Heat and cold The story began on a snowy January morning in 1919 at the back door of Mr. and Mrs. Ward's home. Confirming the proverb that those who have little are most willing to share, the owners let a strange but very active woman named Hannah into the house. At first glance, she happened to be nearby and magically fit into the cheerful and full of funny incidents life of the Ward family. Skillfully picking up the key to everyone in this house, Hannah did not reveal to them her main goal - to be closer to their neighbor's son, who is connected to her in a very non-trivial way.
“White Banners” can be called a Christmas fairy tale, pleasantly standing out against the background of pathetically composed and pompously filmed tapes of the late thirties – early forties. This is not a romantic story of love and suffering in the spirit of Garbo and not a large-scale Teknicolor canvas with a stake on sound and color. No, this is a modest black and white (even, rather, “white”, given the amount of plaster snow in the frame) adaptation of the novel by Lloyd Douglas, released a couple of years earlier. A piece of life of a provincial family, generously seasoned with ingenious inventions and maternal instinct, miniature and cozy.
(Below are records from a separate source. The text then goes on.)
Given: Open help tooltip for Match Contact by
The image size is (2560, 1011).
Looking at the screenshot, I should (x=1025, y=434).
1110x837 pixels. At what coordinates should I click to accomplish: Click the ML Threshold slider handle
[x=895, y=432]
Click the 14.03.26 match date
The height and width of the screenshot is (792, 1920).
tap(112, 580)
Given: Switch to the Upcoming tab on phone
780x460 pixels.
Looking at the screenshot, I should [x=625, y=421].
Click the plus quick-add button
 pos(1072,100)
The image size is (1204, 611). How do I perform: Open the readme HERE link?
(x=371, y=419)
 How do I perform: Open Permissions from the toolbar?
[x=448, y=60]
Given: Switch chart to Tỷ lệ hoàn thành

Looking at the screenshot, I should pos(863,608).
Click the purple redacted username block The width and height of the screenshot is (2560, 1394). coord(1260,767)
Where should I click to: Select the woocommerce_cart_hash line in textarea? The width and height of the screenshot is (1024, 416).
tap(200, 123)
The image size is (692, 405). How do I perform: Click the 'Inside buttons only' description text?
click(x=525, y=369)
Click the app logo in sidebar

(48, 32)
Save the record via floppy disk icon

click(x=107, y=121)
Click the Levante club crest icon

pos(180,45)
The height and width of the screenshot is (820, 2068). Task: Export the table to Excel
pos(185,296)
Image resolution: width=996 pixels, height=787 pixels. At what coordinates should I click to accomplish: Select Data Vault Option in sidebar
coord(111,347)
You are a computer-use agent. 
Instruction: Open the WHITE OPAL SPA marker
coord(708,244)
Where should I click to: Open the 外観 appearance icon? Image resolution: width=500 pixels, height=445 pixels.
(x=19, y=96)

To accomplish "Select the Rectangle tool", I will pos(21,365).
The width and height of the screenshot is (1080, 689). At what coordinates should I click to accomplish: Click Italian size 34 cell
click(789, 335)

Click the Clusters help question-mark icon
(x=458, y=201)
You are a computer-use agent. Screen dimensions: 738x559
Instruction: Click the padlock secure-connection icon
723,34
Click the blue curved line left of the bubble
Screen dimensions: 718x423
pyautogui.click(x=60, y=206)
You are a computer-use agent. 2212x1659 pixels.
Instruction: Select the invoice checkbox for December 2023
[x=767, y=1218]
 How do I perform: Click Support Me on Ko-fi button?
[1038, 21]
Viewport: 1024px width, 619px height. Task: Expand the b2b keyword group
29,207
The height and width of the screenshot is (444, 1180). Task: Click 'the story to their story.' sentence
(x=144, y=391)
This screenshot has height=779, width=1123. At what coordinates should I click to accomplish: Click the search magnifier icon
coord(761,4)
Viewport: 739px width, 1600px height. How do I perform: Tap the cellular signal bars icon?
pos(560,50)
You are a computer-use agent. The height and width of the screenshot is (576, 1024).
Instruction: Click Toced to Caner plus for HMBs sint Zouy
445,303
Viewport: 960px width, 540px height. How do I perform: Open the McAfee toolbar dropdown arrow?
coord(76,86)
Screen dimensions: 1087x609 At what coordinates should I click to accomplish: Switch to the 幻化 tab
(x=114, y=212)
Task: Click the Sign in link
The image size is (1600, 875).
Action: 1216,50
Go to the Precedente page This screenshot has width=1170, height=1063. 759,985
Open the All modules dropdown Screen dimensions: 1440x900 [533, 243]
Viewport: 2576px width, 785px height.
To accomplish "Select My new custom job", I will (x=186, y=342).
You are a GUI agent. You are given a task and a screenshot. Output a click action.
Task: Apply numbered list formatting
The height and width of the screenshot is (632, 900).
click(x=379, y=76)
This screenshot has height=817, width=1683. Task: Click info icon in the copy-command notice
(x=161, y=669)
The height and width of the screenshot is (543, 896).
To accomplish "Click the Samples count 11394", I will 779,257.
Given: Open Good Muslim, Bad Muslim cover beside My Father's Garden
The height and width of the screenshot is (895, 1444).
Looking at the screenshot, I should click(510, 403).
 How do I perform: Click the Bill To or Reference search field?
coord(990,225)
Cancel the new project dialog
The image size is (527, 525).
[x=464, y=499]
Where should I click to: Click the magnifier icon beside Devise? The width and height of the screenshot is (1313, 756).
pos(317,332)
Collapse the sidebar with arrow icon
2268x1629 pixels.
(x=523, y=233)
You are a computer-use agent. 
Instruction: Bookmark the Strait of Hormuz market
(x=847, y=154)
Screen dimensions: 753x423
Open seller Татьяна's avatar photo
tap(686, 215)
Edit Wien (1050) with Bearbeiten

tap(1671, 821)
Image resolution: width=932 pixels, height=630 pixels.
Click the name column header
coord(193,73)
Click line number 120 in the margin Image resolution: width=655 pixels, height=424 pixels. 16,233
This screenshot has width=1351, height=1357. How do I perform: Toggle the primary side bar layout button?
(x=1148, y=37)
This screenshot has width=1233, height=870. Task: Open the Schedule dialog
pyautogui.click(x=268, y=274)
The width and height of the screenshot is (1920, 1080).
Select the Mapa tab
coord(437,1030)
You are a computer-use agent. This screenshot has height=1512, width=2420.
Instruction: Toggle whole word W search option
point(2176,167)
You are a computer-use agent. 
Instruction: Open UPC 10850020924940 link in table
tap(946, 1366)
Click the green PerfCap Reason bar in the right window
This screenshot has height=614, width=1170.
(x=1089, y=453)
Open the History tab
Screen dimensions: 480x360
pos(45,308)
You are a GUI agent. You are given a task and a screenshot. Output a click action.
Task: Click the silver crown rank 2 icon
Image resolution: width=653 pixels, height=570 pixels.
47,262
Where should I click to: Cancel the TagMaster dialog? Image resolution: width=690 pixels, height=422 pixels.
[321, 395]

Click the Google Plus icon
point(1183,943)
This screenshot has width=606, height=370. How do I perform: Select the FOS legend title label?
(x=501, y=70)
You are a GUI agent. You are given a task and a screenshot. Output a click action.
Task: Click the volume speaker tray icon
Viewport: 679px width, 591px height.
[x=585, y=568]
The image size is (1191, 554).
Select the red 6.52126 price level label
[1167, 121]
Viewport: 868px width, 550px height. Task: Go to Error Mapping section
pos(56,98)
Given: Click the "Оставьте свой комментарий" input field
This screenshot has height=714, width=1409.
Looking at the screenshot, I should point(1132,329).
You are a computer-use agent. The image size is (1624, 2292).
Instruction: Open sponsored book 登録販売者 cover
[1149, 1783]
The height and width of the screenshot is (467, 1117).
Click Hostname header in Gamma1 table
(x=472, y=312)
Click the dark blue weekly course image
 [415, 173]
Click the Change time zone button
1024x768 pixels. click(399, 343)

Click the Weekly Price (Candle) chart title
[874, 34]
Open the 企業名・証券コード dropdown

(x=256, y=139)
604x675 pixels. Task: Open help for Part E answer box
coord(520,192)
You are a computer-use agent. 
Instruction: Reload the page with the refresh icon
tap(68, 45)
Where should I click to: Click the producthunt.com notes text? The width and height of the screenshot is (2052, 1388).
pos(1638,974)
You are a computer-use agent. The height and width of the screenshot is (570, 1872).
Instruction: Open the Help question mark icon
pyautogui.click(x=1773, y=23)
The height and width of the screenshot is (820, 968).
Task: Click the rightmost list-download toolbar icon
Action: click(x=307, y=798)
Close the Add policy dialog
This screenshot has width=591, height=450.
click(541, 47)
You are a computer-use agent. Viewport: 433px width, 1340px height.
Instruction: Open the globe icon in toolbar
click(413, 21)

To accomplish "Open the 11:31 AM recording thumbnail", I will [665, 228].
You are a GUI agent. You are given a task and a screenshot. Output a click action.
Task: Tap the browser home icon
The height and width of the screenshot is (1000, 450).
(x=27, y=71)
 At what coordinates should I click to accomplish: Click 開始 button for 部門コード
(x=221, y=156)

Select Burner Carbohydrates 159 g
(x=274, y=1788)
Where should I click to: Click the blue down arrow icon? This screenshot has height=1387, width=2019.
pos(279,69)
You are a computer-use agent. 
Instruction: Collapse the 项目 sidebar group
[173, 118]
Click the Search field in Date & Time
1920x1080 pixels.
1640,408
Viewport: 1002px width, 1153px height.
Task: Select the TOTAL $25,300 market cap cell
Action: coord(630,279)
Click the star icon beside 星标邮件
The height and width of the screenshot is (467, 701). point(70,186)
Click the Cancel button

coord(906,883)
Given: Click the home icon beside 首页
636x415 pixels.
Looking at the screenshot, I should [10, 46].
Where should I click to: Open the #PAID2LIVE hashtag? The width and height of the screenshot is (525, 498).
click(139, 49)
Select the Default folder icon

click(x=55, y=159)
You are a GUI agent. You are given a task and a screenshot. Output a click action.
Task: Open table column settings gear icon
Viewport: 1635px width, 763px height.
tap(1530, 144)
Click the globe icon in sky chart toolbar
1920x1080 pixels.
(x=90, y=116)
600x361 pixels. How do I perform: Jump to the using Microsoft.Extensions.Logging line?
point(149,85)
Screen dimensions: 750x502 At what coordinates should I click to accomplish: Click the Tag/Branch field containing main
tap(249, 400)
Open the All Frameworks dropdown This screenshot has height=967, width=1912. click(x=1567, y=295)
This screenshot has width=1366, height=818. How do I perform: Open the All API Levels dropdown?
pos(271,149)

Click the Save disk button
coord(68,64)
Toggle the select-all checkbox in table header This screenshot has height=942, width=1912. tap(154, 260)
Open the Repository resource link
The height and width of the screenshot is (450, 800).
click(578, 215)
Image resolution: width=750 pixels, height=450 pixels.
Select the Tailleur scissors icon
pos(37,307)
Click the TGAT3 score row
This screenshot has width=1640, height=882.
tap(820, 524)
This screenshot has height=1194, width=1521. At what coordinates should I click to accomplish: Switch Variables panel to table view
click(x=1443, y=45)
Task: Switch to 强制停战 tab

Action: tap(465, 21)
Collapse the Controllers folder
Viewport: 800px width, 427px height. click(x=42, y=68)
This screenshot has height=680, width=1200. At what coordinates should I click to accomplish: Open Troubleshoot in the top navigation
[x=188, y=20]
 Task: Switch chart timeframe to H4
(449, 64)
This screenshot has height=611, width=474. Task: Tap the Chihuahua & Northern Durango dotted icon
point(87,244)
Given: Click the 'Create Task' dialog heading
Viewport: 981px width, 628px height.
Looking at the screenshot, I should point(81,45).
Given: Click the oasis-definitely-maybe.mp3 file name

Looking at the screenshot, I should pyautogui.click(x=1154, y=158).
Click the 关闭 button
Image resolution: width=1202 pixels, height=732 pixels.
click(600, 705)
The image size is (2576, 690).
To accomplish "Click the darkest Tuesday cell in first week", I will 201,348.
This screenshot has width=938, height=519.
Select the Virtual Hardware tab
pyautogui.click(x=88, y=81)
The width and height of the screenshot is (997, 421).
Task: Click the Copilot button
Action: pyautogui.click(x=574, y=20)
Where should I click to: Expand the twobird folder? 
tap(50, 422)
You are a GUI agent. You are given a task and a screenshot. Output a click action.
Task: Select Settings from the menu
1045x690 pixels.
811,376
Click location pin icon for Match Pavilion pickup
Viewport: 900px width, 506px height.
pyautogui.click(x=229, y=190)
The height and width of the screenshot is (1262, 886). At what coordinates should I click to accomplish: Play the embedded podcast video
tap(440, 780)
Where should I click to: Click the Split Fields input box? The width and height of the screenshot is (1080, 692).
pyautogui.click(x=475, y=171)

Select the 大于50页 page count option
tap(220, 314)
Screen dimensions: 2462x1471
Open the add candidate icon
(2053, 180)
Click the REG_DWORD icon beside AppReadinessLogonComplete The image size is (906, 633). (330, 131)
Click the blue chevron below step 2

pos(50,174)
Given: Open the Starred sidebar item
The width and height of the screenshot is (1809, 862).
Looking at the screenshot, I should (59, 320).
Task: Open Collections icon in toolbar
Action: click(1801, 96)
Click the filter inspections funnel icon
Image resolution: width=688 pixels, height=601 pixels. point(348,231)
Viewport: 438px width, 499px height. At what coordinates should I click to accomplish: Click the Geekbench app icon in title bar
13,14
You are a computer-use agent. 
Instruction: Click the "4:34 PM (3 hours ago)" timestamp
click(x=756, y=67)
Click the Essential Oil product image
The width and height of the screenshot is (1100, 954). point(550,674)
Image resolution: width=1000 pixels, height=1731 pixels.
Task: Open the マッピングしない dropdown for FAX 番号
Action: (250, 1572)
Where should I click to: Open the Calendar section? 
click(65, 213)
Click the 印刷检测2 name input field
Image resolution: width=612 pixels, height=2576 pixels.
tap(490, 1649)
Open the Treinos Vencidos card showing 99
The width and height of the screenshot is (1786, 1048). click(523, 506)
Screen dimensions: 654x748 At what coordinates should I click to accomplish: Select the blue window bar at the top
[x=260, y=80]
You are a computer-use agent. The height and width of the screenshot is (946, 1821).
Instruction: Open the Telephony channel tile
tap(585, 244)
Brought to the fore by Faye Bainter in the role of Hannah in some places, perhaps, looks a little played in her selfless aspirations to help everyone and everyone. She can be excused for the fact that this is almost flawless groundwork for the Oscars, because the American Film Academy is just such female images and favors. A cheerful optimist with a note of tragedy, enough to touch the viewer, but not overdo it and not spoil our fairy tale. Young Jackie Cooper as Peter tries to show the evolution of a boy into a man, but in this he is not helped by the uneven character of his hero, who literally throws from extreme to extreme. Sloppy and daddy’s son is next to a talented chemist and a reasonable young man, and these masks replace each other several times in one scene. More or less this balances the presence of Claude Raines, looking at whom you forget about lost children, and about someone’s role as a villain. Indeed, Raines here indulges us with an outlandish thing, namely, himself in the role of a beautiful father of the family and an eccentric inventor. A loving spouse, a mentor of young minds and a sympathetic friend in one bottle! Is it Raines who cold-bloodedly takes the lives of unfaithful wives and treacherously frames his best friends, who frightens, hypnotizes and beckons to the dark side? His temperament makes itself felt in a single scene where he breaks half of his laboratory in a fit of despair. Or, perhaps, his sly raised eyebrow in the next conversation will remind him of how insidious his possessor can be. Reigns is gentlemanly not pulling on the blanket, giving the youth and Bainter a full-blown turn, but there is no doubt about who leads here.
The only significant disadvantage of the “Banner” was and remains their rarity. Finding this movie is quite problematic unless you're a TCM regular. In Russian, the film, of course, is not duplicated, although it is high time to include it in the section of the New Year classics and make a nice bonus in retrospectives of the great and terrible Claude Raines.